Разве всего этого мало, чтобы искупить одну-единственную фразу?
Какая несправедливость, и все же, наверное, нет, наверное, все-таки нет…
Лаура выкладывала из сумки свертки и кульки.
— Где же у тебя письмо-то? — поторапливала свекровь.
— Сейчас, мама.
Альвина подошла к двери в комнату и, отворив, крикнула:
— Зайга, от папочки письмо!
Ответила та или нет, не было слышно. Альвина вернулась к столу и села, сложив руки, — приготовилась слушать. Лаура вынула густо исписанный листок в клеточку, развернула, откашлялась, как если бы что-то застряло в горле, и монотонным голосом прочла!
— «Дорогая Лаура!.. Милая мама!..»
Тяжелые веки Альвины дрогнули.
Лаура читала, спотыкаясь о слова, которые не могла произнести вслух, кое-где вставляла фразу, порой запиналась и, краснея, оправдывалась:
— На сгибе стерлось, не видно.
Письмо получилось корявое, путаное. Свекровь слушала молча, ее лицо озаряла улыбка. Из комнаты не доносилось ни звука. Пододвинув к себе кулек, Марис вкусно хрустел баранкой.

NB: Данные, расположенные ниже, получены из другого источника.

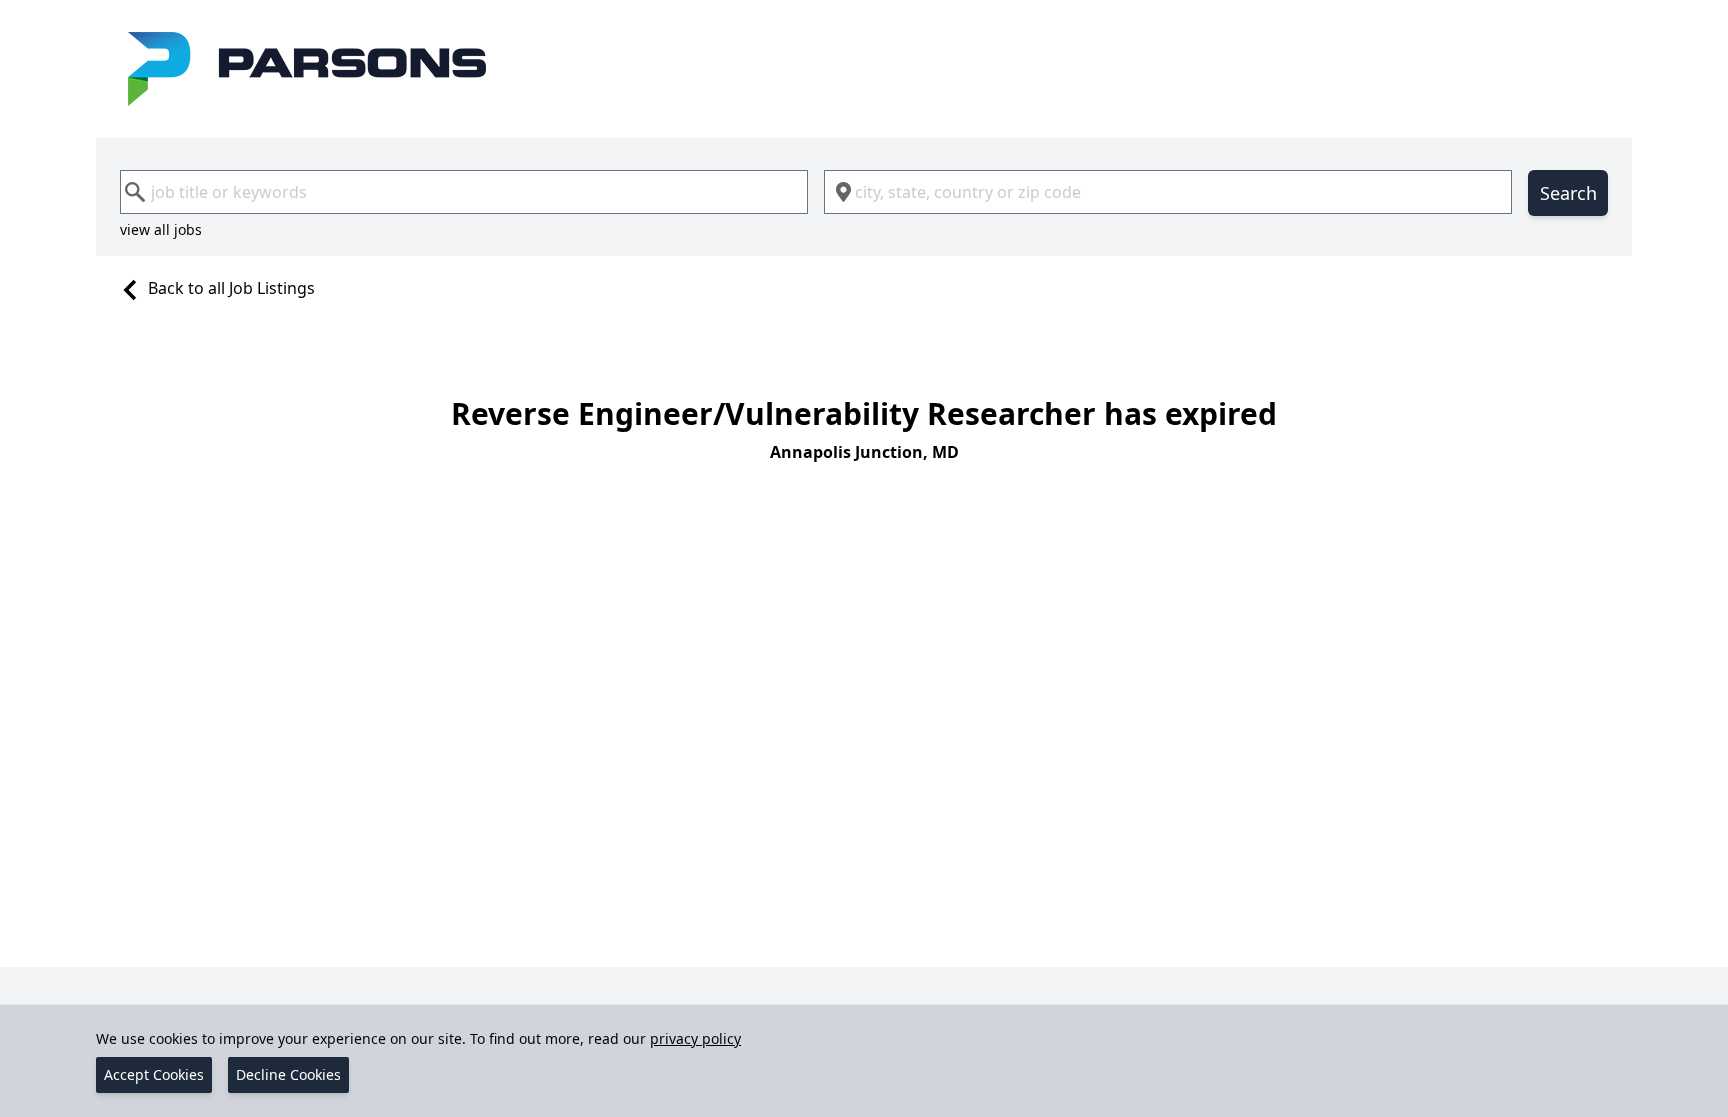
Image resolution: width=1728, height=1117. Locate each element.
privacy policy (695, 1038)
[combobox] (464, 192)
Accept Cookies (154, 1074)
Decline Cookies (288, 1074)
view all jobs (161, 229)
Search (1568, 193)
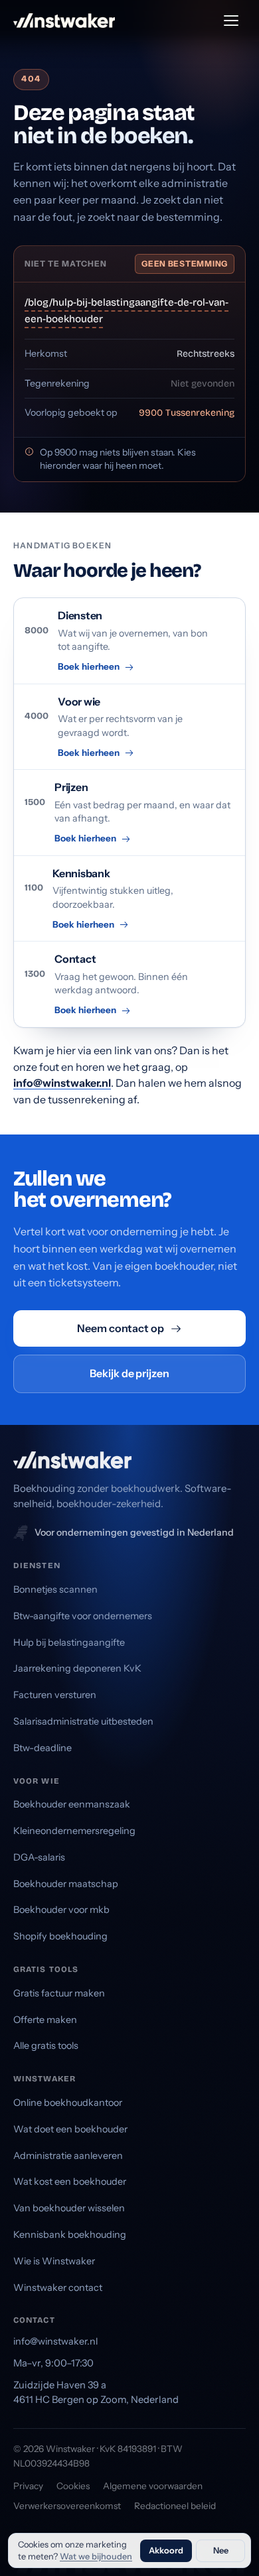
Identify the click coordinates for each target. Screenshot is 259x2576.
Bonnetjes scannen (55, 1589)
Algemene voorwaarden (153, 2486)
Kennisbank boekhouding (69, 2234)
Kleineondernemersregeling (74, 1831)
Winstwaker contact (57, 2288)
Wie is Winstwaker (54, 2261)
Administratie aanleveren (68, 2156)
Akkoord (166, 2550)
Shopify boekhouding (60, 1936)
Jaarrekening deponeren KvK (77, 1668)
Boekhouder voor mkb (61, 1910)
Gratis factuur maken (59, 1993)
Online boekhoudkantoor (67, 2103)
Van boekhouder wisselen (69, 2208)
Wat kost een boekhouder (69, 2181)
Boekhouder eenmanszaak (71, 1804)
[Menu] (231, 20)
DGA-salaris (39, 1857)
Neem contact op (120, 1328)
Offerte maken (45, 2020)
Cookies (73, 2486)
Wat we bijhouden (96, 2556)
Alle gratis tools (45, 2046)
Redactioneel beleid (175, 2505)
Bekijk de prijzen (129, 1373)
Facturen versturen (54, 1695)
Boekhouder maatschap (65, 1884)
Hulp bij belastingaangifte (69, 1642)
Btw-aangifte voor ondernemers (82, 1616)
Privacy (28, 2486)
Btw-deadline (42, 1748)
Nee (220, 2550)
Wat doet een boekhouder (70, 2129)
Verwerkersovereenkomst (67, 2505)
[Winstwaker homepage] (64, 20)
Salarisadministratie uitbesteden (83, 1721)
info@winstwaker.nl (62, 1082)
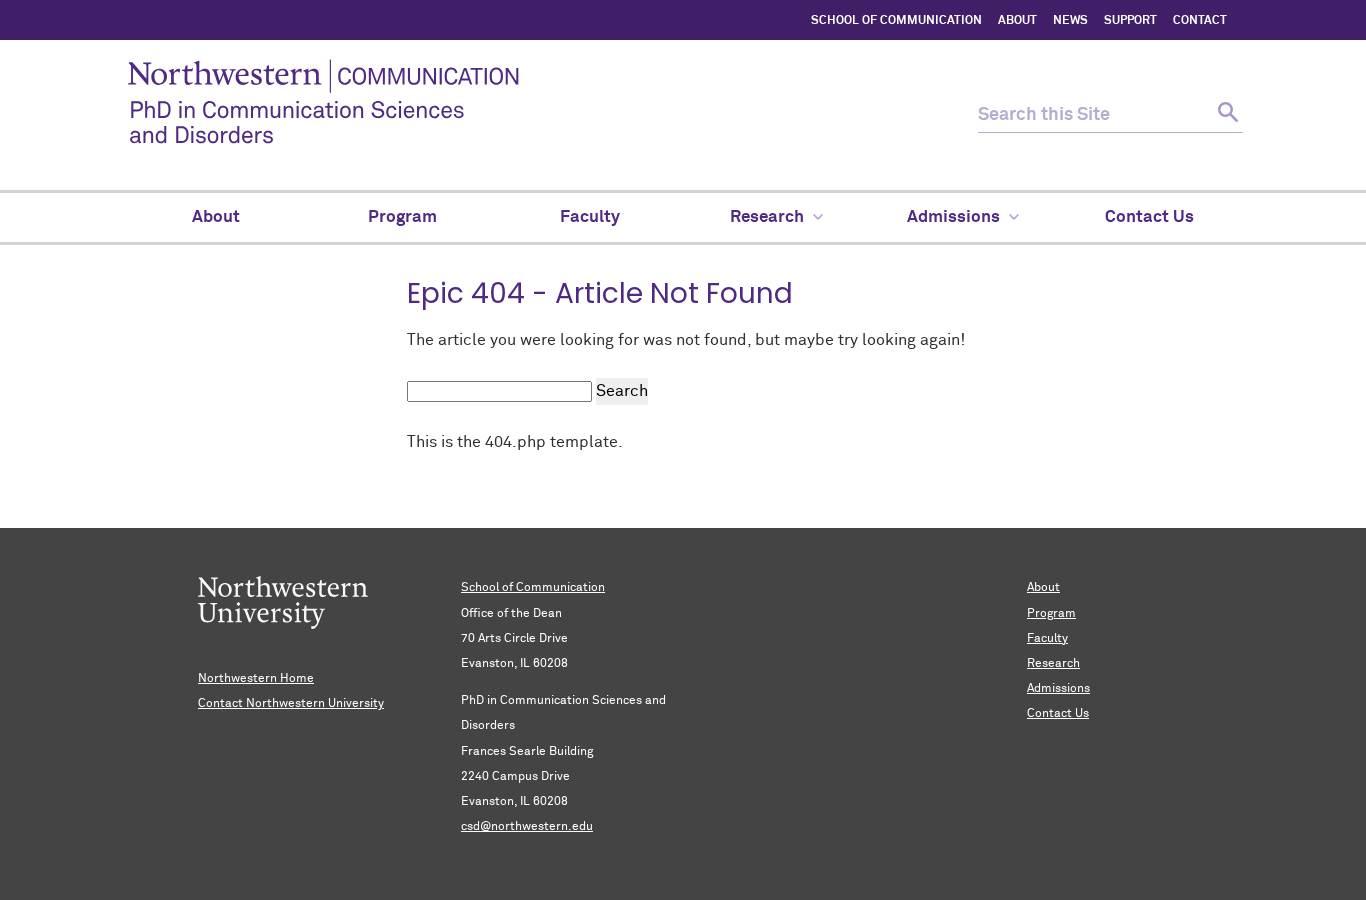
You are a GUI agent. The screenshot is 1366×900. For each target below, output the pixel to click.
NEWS (1070, 21)
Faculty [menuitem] (590, 217)
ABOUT (1017, 21)
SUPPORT (1130, 21)
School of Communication (533, 588)
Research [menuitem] (767, 217)
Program (1051, 614)
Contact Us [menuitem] (1149, 217)
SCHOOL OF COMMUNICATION (896, 21)
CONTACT (1200, 21)
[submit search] (1225, 115)
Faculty (1047, 639)
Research (1053, 664)
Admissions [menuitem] (953, 217)
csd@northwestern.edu (527, 827)
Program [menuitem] (402, 217)
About (1043, 588)
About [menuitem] (216, 217)
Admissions (1058, 689)
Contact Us (1058, 714)
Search (622, 391)
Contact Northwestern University (291, 704)
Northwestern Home (256, 679)
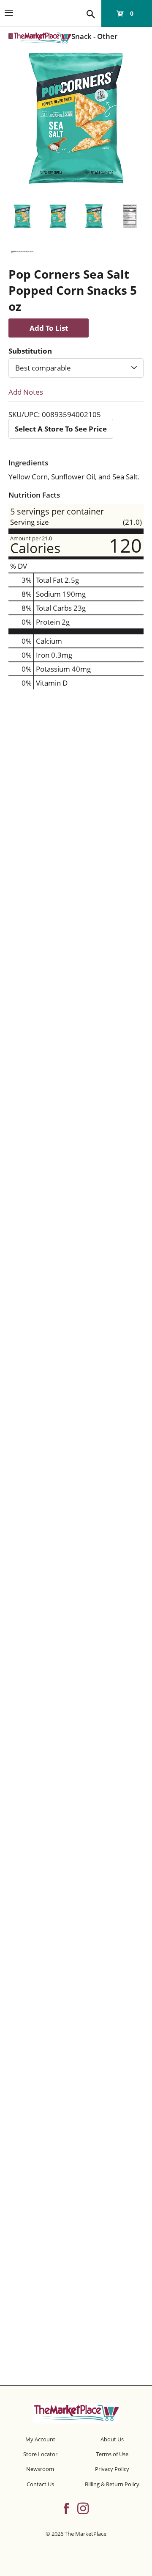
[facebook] (66, 2507)
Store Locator (40, 2454)
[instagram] (83, 2507)
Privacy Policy (112, 2469)
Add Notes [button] (25, 392)
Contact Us (40, 2484)
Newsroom (40, 2469)
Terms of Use (112, 2454)
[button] (22, 216)
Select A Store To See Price (61, 429)
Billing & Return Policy (112, 2484)
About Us (112, 2439)
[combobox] (76, 368)
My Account (40, 2439)
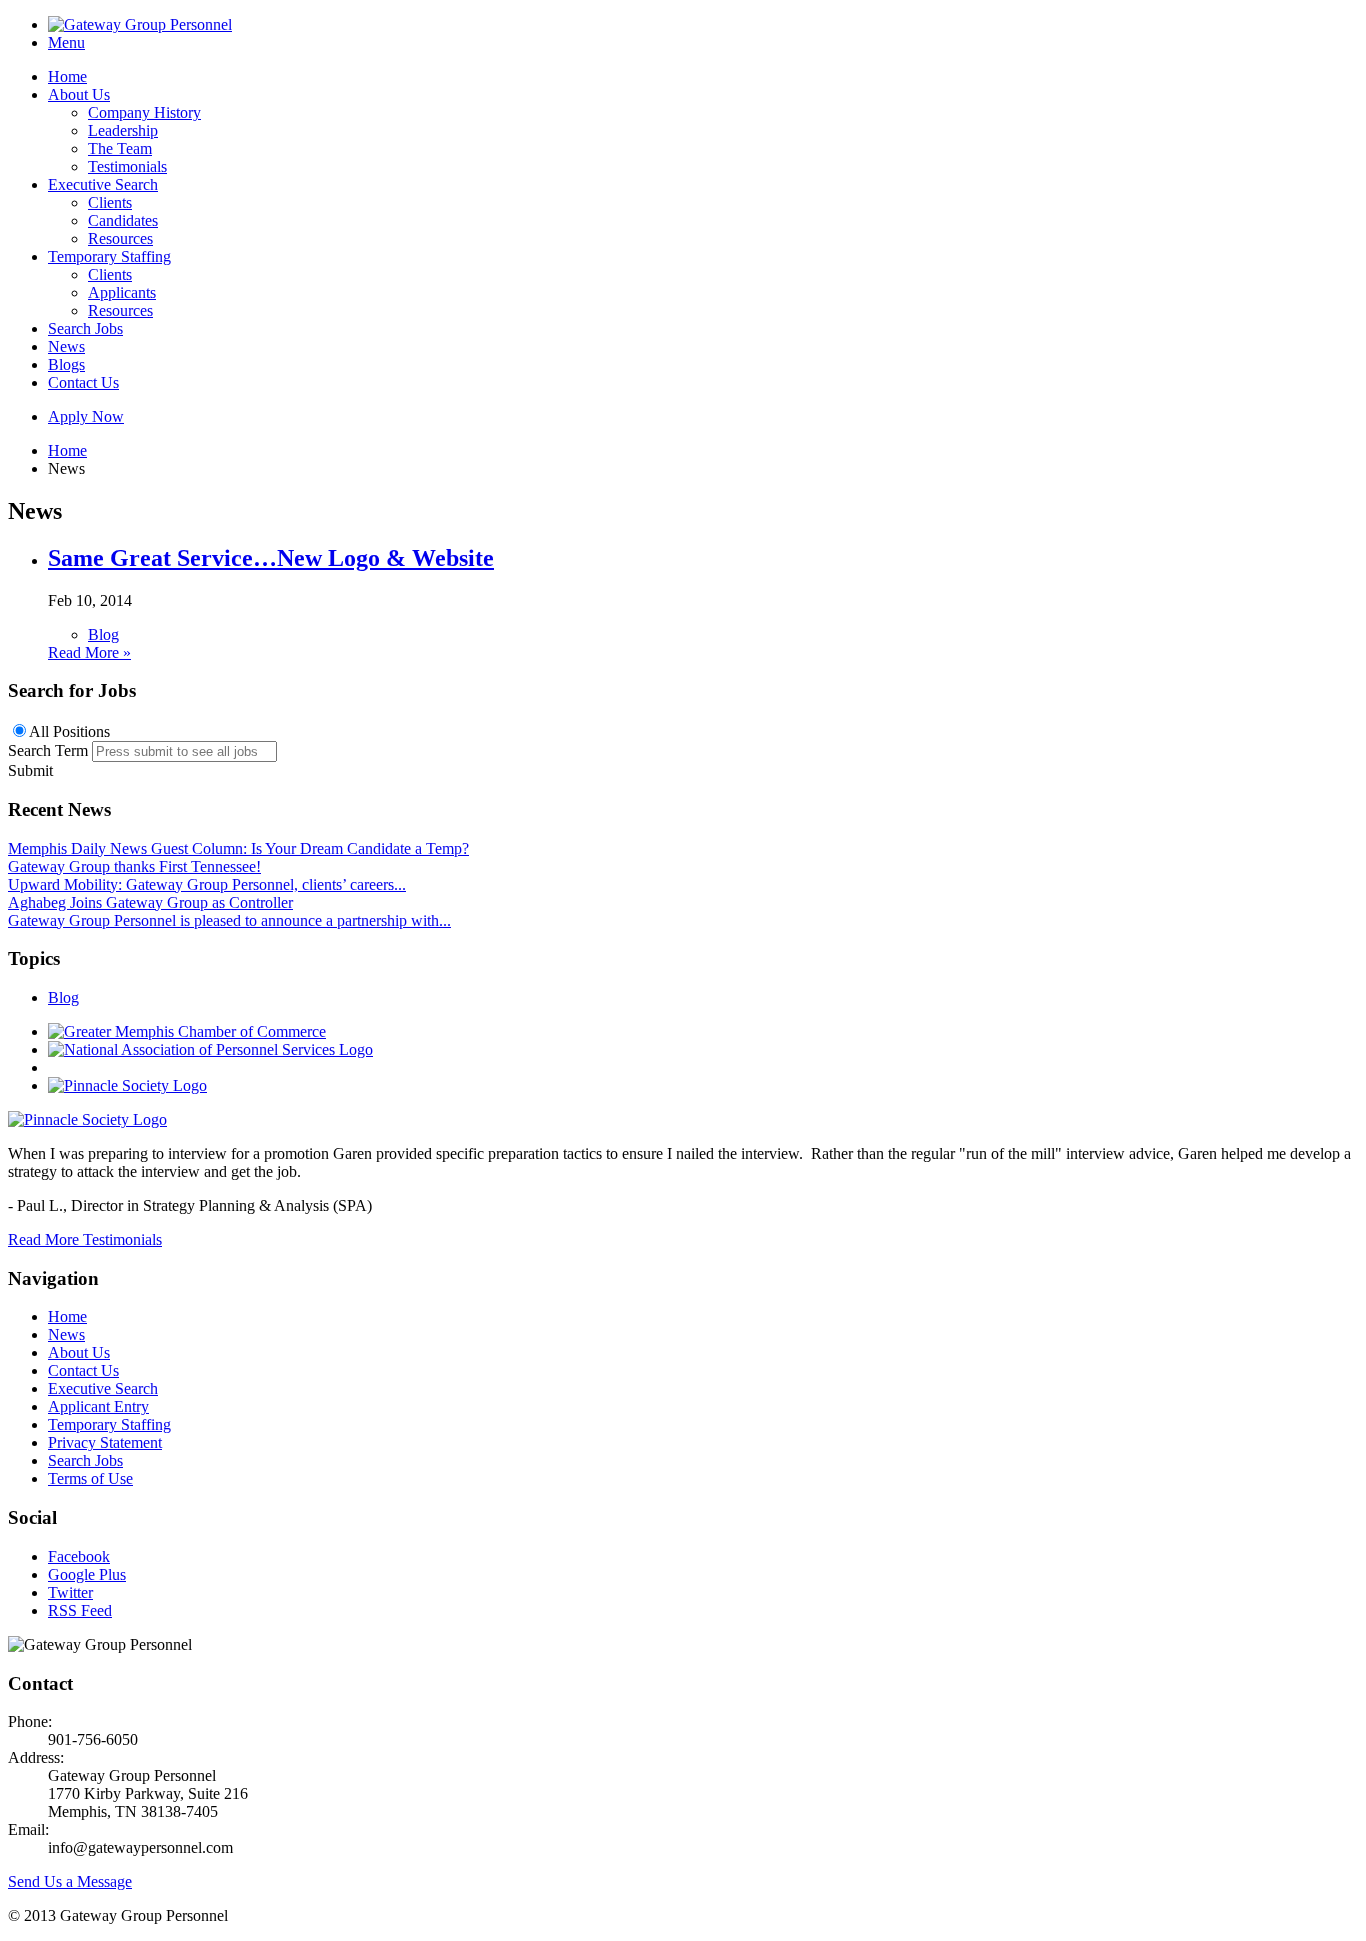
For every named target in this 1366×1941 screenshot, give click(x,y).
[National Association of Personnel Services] (210, 1049)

Лишь один-единственный раз Альвина прервала невестку вопросом:
— Кто ж это такой Ецис?
— Аист.
— И чего ему только в голову не взбредет! — нежно, как о малом ребенке, сказала Альвина.
Прочитав последние строчки: «Привет всем. Целую Зайгу и Мариса… и маму. Рич», — Лаура вздохнула е облегчением, как после тяжелой работы, сложила письмо, спрятала в карман и принялась раскладывать покупки. Глаза Альвины машинально следили за движениями невестки.
Ни та, ни другая не проронили ни слова.
Лаура зашла к Зайге и вскоре вернулась. Свекровь сидела на том же месте и в той же позе, «переваривая текст», как иронически выражалась Вия. При виде задумчивого, светящегося нежностью лица свекрови Лаура прониклась к ней жалостью и устыдилась.